What you should do: Copy each line below as it stands, but skip any picture it contains.

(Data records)
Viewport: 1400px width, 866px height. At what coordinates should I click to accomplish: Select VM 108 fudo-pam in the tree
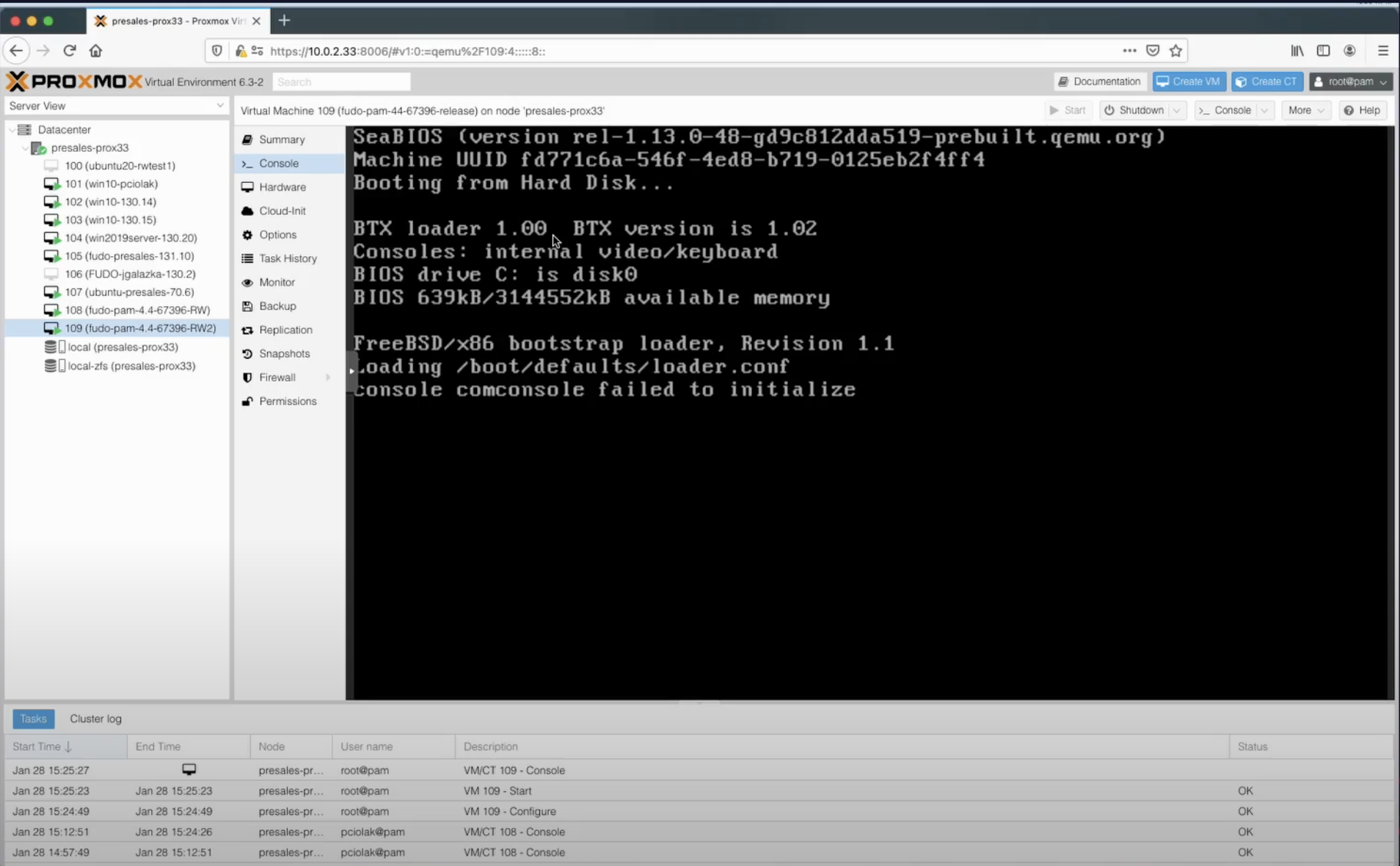click(136, 310)
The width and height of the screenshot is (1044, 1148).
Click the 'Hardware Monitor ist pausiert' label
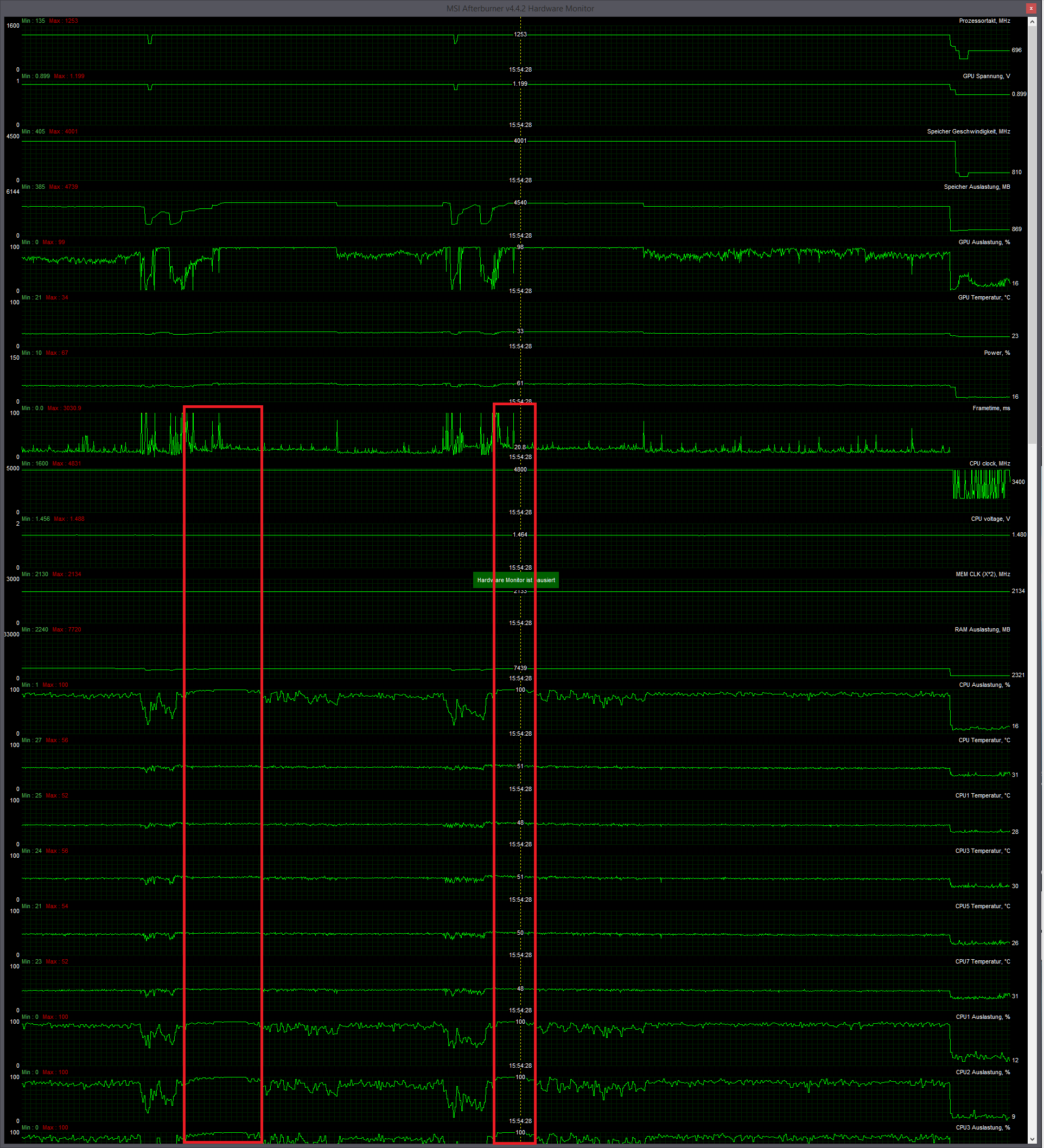click(515, 581)
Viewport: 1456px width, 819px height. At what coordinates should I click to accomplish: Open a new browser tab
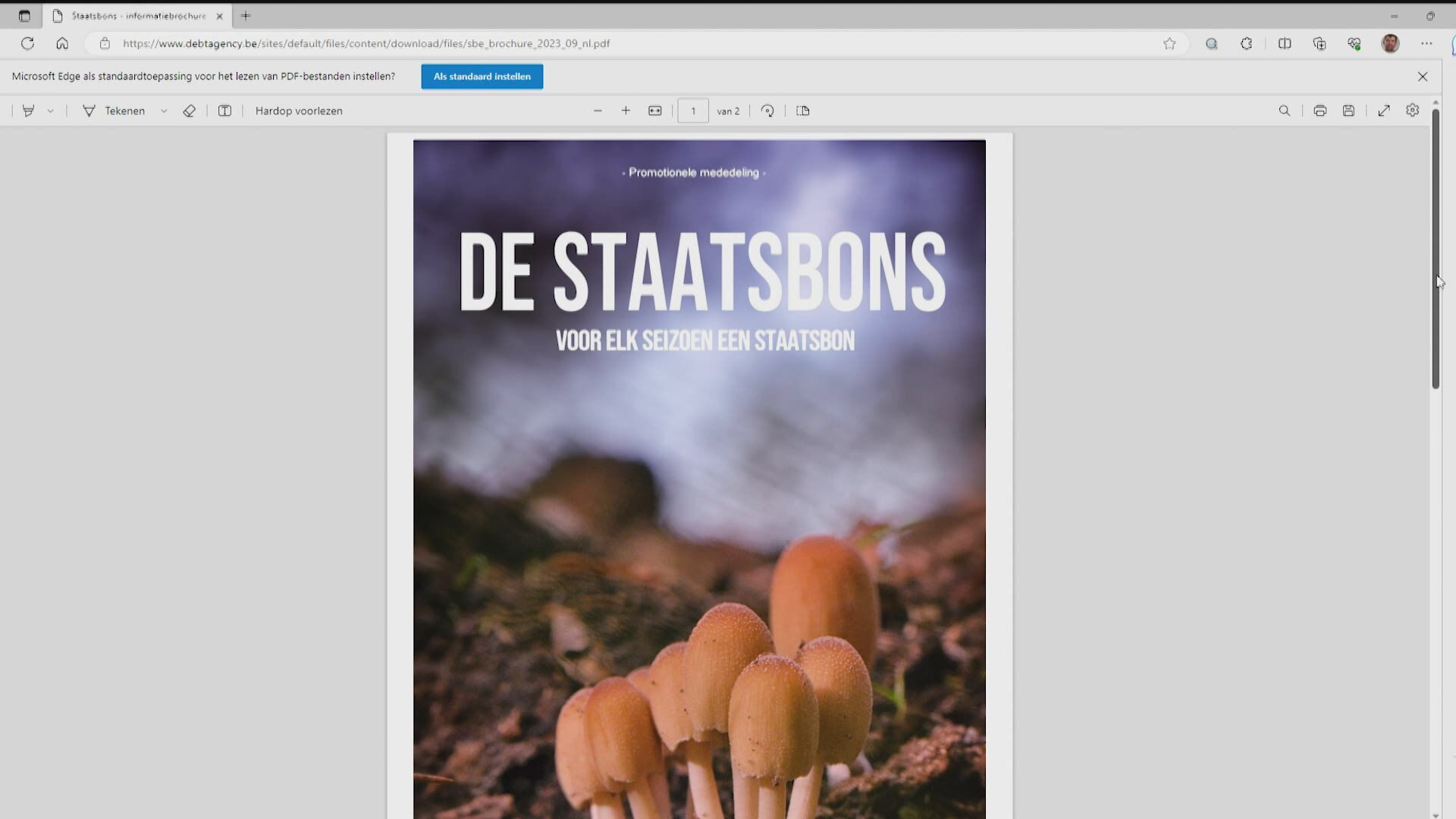[246, 15]
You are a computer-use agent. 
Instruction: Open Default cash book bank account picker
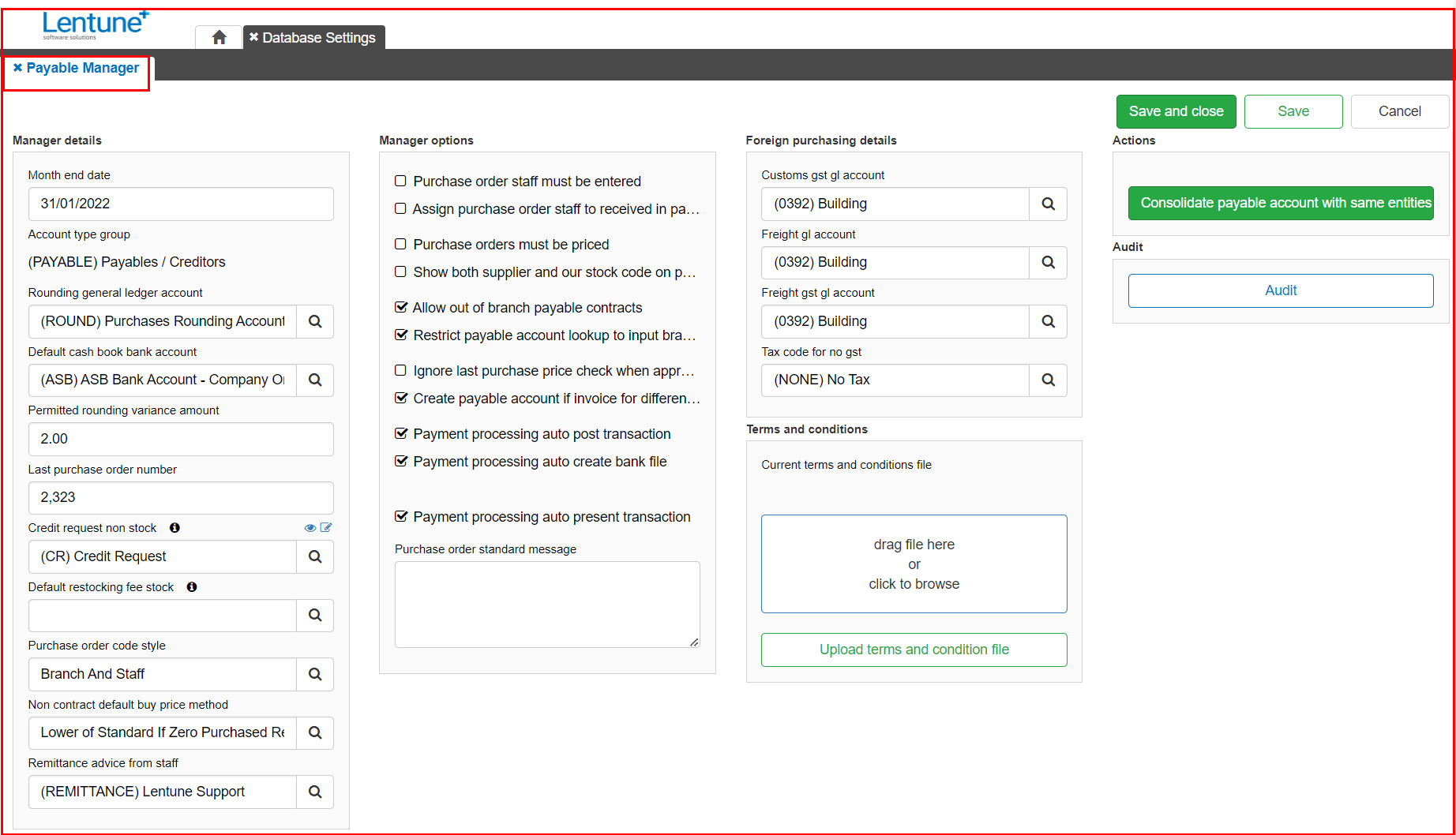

Your response:
Viewport: 1400px width, 866px height. At what coordinates should I click to accomplish: Select VM 108 fudo-pam in the tree
click(136, 310)
The width and height of the screenshot is (1044, 1148).
Click the 'Hardware Monitor ist pausiert' label
click(515, 581)
Viewport: 1456px width, 819px height. At what coordinates should I click to accomplish: Open a new browser tab
[246, 15]
You are a computer-use agent. 
Instruction: Open Default cash book bank account picker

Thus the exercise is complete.